**About this exercise:** The data below is to be set down exactly.

**Given records:**
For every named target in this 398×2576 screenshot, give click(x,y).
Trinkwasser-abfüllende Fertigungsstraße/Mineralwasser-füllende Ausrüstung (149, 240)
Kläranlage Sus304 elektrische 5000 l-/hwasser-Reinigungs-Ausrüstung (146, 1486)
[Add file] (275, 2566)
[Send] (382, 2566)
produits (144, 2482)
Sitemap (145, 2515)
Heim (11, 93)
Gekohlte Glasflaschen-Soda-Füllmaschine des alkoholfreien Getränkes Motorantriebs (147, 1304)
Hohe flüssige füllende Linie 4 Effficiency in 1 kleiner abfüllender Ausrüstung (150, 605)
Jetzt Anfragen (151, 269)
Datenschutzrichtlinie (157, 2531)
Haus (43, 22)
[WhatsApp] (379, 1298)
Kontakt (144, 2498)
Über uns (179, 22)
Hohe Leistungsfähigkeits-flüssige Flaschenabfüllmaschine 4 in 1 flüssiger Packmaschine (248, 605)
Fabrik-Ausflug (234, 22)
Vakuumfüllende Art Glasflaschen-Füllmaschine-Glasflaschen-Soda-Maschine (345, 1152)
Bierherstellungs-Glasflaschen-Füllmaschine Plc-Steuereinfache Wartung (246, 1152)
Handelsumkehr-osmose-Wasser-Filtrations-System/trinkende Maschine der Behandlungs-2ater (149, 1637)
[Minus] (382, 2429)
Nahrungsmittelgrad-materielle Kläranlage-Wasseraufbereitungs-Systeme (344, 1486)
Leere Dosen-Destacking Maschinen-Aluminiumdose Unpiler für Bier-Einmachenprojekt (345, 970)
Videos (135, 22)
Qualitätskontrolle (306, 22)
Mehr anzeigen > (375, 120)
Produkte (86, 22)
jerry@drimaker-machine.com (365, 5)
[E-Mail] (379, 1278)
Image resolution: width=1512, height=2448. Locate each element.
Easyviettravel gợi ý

**Response box:**
For every named target in this 398×2576 screenshot, give click(x,y).
Trinkwasser-abfüllende Fertigungsstraße/Mineralwasser-füllende Ausrüstung (149, 240)
Kläranlage Sus304 elektrische 5000 l-/hwasser-Reinigungs-Ausrüstung (146, 1486)
[Add file] (275, 2566)
[Send] (382, 2566)
produits (144, 2482)
Sitemap (145, 2515)
Heim (11, 93)
Gekohlte Glasflaschen-Soda-Füllmaschine des alkoholfreien Getränkes Motorantriebs (147, 1304)
Hohe flüssige füllende Linie 4 Effficiency in 1 kleiner abfüllender Ausrüstung (150, 605)
Jetzt Anfragen (151, 269)
Datenschutzrichtlinie (157, 2531)
Haus (43, 22)
[WhatsApp] (379, 1298)
Kontakt (144, 2498)
Über uns (179, 22)
Hohe Leistungsfähigkeits-flüssige Flaschenabfüllmaschine 4 in 1 flüssiger Packmaschine (248, 605)
Fabrik-Ausflug (234, 22)
Vakuumfüllende Art Glasflaschen-Füllmaschine-Glasflaschen-Soda-Maschine (345, 1152)
Bierherstellungs-Glasflaschen-Füllmaschine Plc-Steuereinfache Wartung (246, 1152)
Handelsumkehr-osmose-Wasser-Filtrations-System/trinkende Maschine der Behandlungs-2ater (149, 1637)
[Minus] (382, 2429)
Nahrungsmittelgrad-materielle Kläranlage-Wasseraufbereitungs-Systeme (344, 1486)
Leere Dosen-Destacking Maschinen-Aluminiumdose Unpiler für Bier-Einmachenprojekt (345, 970)
Videos (135, 22)
Qualitätskontrolle (306, 22)
Mehr anzeigen > (375, 120)
Produkte (86, 22)
jerry@drimaker-machine.com (365, 5)
[E-Mail] (379, 1278)
Image resolution: width=1512, height=2448. Locate each element.
Easyviettravel gợi ý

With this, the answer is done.